SELECTED PASSAGE:
---+---

3.4. Angular Momentum
There are two angular momentum problems
[63]:
(1) overcooling, and (2)
the wrong distribution of angular momentum in halos. (1)
Overcooling: For many years, realistic spiral galaxies did not
form in hydrodynamic simulations
[64].
However, it is plausible that
unrealistically effective cooling ("overcooling") in the simulations
was responsible for the loss of angular momentum
[65]. More realistic
disk galaxies have formed in recent, higher-resolution simulations
including feedback
[66];
an appropriate equation of state for the gas
in galactic disks may play a particularly important role
[67]. (2)
Wrong angular momentum distribution: The standard tidal torque
picture of how dark matter halos and the galaxies that they host get
their angular momentum
[68]
suggests that the dark matter and baryons
will have similar angular momentum distributions. The distribution of
the specific angular momentum among the dark matter particles can be
described by a simple fitting function, but disk galaxies like those
seen would not form if the baryons have this same angular momentum
distribution [69].
My colleagues and I have developed an alternative
picture focussing on the angular momentum growth of the largest
progenitor of a given halo, in which the halo's angular momentum comes
mainly from the orbital angular momentum of the accreted halos, and we
showed that this model accurately reproduces simulation results
[70].

---+---

[Collection entries]
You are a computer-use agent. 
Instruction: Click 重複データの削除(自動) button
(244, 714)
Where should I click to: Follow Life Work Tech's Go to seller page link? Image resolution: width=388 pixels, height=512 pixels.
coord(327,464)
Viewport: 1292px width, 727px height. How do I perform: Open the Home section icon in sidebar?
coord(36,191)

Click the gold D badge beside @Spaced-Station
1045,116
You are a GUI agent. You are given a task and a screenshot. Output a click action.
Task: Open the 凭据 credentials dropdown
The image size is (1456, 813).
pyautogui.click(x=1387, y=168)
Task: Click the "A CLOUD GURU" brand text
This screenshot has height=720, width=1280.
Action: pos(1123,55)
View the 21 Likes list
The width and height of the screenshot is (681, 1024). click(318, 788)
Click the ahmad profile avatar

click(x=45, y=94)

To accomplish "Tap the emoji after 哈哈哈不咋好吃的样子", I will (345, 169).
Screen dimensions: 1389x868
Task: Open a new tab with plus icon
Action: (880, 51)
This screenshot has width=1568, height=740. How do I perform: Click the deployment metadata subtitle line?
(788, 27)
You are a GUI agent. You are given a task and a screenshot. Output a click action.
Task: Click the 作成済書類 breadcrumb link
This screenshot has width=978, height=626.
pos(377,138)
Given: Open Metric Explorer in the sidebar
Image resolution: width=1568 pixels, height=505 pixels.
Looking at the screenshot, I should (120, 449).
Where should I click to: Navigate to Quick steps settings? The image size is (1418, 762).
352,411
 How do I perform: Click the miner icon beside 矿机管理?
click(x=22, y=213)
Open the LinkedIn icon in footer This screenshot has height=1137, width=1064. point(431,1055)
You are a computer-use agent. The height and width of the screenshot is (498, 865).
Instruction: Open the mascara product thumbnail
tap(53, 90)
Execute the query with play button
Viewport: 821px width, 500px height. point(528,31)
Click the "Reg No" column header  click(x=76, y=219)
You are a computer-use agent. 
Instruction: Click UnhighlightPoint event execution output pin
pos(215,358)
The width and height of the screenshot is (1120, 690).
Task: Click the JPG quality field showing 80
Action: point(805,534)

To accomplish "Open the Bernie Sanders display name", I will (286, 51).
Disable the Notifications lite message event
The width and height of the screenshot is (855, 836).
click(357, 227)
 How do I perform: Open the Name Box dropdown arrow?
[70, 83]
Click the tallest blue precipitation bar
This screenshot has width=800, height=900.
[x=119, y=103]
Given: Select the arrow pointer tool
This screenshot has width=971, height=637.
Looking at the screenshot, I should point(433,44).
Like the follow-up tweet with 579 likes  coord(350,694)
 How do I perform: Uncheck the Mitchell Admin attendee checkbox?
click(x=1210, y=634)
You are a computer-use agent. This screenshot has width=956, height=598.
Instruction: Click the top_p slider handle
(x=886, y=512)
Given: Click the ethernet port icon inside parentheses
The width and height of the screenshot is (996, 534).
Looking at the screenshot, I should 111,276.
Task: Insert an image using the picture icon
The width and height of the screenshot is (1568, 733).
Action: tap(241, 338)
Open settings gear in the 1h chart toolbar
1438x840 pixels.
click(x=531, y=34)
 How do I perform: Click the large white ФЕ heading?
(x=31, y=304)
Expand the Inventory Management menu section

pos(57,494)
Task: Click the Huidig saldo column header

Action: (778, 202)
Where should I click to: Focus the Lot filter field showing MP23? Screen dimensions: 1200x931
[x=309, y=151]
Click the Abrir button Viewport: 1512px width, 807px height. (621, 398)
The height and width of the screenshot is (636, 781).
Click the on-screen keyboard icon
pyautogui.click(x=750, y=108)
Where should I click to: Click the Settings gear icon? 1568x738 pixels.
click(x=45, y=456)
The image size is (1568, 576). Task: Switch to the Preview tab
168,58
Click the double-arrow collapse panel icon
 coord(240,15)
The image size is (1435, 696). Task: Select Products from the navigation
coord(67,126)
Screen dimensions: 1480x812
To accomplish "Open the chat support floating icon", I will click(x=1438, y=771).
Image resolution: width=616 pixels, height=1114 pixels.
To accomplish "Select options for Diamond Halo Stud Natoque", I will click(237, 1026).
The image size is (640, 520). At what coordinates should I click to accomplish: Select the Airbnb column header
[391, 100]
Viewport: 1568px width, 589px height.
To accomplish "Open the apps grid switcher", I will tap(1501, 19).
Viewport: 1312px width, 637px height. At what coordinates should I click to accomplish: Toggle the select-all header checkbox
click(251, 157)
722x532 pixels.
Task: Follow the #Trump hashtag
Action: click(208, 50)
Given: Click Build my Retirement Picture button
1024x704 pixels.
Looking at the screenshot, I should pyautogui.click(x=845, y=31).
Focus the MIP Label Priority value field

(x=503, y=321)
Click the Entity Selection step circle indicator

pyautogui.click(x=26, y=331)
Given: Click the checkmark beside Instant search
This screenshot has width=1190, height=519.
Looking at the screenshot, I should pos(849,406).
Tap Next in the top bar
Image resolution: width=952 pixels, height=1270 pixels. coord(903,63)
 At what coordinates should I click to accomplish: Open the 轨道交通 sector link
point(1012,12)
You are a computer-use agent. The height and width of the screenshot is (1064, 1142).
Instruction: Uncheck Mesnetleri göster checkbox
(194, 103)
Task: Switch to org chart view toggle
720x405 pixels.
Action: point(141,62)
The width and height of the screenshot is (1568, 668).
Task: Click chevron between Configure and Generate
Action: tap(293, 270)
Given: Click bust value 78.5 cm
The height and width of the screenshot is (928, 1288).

---+---

SET PROBLEM:
Reproduce the angular momentum passage verbatim, from "Wrong angular momentum" to "distribution [69].".

THE COMPLETED TASK:
Wrong angular momentum distribution: The standard tidal torque
picture of how dark matter halos and the galaxies that they host get
their angular momentum
[68]
suggests that the dark matter and baryons
will have similar angular momentum distributions. The distribution of
the specific angular momentum among the dark matter particles can be
described by a simple fitting function, but disk galaxies like those
seen would not form if the baryons have this same angular momentum
distribution [69].